#### Exercise requirements:
Your result should be the lines holding the word "agent", copied from the entries below.

(Items from a dataset)
· · ·

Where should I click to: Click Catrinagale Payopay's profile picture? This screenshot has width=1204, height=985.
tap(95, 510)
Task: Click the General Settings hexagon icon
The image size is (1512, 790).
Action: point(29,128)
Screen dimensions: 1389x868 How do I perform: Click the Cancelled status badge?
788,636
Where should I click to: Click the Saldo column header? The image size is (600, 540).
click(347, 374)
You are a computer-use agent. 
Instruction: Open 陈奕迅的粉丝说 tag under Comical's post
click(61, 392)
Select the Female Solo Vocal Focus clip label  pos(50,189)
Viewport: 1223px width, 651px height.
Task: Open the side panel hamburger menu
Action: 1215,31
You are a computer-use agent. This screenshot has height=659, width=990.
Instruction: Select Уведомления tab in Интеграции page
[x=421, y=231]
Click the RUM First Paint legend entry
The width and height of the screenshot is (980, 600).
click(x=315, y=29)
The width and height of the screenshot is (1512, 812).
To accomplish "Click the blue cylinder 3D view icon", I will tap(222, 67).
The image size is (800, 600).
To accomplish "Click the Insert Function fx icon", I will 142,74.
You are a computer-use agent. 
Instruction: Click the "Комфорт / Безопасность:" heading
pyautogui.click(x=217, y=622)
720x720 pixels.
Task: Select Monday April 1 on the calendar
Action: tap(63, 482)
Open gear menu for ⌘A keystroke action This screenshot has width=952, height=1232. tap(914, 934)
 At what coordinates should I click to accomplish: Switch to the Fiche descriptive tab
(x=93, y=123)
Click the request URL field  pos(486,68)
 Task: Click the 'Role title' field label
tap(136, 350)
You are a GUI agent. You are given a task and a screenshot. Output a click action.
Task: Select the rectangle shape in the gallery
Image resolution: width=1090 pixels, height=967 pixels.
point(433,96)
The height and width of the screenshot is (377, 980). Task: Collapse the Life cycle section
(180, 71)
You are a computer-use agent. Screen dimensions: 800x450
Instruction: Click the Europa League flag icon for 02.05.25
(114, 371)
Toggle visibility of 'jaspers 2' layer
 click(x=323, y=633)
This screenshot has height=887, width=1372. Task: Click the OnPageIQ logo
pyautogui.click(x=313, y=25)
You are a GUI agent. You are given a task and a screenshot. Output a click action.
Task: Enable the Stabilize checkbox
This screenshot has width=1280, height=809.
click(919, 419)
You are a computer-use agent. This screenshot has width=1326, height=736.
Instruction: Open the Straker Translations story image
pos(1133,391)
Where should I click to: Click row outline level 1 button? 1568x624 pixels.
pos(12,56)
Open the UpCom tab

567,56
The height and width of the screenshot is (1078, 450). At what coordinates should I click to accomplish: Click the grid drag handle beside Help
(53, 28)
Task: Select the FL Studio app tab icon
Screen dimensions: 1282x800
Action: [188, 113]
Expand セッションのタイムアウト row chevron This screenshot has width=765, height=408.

· · ·

#### Solution for this task:
You are a computer-use agent. 
You are a computer-use agent. This screenshot has height=659, width=990.
You are a computer-use agent. 
You are a GUI agent. You are given a task and a screenshot. Output a click action.
You are a computer-use agent. Screen dimensions: 800x450
You are a GUI agent. You are given a task and a screenshot. Output a click action.
You are a computer-use agent. This screenshot has width=1326, height=736.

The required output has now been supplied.